Innenraum mit hellem Holz, Filz und cremefarbenem Leder
Im Innenraum fordert der neue Eura Xtura XT 686 EF (2024) keine Umgewöhnung, sondern umgibt seine Passagier:innen mit dem Stil eines gediegenen Alpenressorts. Die cremefarbene Sitzgarnitur wäre eher in einem luxuriösen Vollintegrierten zu erwarten, auch die mattschwarzen Möbelbeschläge, die filzähnlichen Wandverkleidungen und der Fußboden in Betonoptik entsprechen den aktuellen Einrichtungstrends der gehobenen Klasse.
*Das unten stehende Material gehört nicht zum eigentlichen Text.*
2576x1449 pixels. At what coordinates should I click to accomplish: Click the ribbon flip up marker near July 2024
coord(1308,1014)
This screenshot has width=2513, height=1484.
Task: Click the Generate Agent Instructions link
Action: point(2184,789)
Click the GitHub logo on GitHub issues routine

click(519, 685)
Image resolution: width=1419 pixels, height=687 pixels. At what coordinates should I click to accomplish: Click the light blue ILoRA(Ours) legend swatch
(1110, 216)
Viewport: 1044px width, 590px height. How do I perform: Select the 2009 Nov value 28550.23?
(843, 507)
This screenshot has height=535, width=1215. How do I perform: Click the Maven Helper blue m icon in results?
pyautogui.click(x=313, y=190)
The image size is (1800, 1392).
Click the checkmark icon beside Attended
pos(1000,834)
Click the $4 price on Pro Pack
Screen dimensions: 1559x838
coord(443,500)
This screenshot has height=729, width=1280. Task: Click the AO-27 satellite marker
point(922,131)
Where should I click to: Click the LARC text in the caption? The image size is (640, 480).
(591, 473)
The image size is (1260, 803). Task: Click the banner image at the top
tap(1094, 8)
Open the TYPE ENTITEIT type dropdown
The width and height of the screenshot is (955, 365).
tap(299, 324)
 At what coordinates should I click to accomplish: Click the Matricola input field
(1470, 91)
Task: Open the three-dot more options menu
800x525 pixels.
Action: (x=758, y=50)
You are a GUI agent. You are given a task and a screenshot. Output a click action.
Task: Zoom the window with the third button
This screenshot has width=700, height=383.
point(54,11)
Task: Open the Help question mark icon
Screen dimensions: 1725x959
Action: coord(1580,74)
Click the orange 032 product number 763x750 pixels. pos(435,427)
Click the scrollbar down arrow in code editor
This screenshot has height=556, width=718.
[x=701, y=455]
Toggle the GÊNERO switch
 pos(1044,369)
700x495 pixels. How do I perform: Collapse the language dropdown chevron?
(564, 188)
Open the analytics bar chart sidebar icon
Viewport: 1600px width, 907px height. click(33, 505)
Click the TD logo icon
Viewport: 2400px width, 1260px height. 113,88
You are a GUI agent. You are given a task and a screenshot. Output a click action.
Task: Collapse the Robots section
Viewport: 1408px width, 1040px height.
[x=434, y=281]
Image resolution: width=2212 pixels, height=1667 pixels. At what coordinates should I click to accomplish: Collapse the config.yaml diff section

Der Raumeindruck passt dazu: Die Stehhöhe beträgt fast zwei Meter, besonders die Sitzgruppe fällt großzügig aus und profitiert vom Lichteinfall des serienmäßigen Panoramafensters.
Der Küche fehlt es bei unserem Testwohnen etwas an Arbeitsfläche, während das Bad mit seiner Spiegel-Schwenkwand und reichlich Stauraum die klassenübliche Bewegungsfreiheit bietet. Die beiden hinteren Einzelbetten stehen mit 1,12 m recht hoch im Raum, was zwar Bewegungsfreiheit kostet, dafür aber enorm viel Stauraum in den darunterliegenden Kleiderschränken und der 2700 l fassenden Heckgarage schafft. Für Zwei-Meter-Personen reicht die Liegefläche allerdings nicht: Auch in der Luxusklasse geht es eben nicht ohne Kompromisse, wenn die Außenmaße kompakt bleiben sollen wie beim Xtura mit seinen 6,88 m Länge und nur 2,20 m Breite.
Schlankes Format spürbar
Man spürt das schlanke Format des neue Eura Xtura XT 686 EF (2024) bei der ersten Testfahrt, der Ein- oder Umstieg dürfte deshalb auch Camping-Neulingen nicht schwer fallen, zumal wegen der Gesamtmasse von 4,1 t ohnehin bei niedertourigem Tempo 100 Schluss ist. Am ehesten ist es das Erklimmen der hohen Kabine, das den untrainierten Menschen stressen kann, ansonsten bewegt sich der Sprinter so handlich und kultiviert, als wäre er ein frontgetriebener Kastenwagen. Auch der Allradantrieb fordert keine erhöhte Aufmerksamkeit, weil er – anders als beim früheren Sprinter – nicht von der Person am Steuer aktiviert werden muss. Das variable System schaltet die Vorderräder so sanft zu, dass man praktisch nichts davon merkt. Nur die Lässigkeit, mit der sich der Xtura dann durch den Matsch der spätherbstlich aufgeweichten Feldwege wühlt, weckt den Appetit auf mehr. Ins ganz abwegige Gelände wollte Eura den Prototyp bei der ersten Testfahrt aber noch nicht lassen.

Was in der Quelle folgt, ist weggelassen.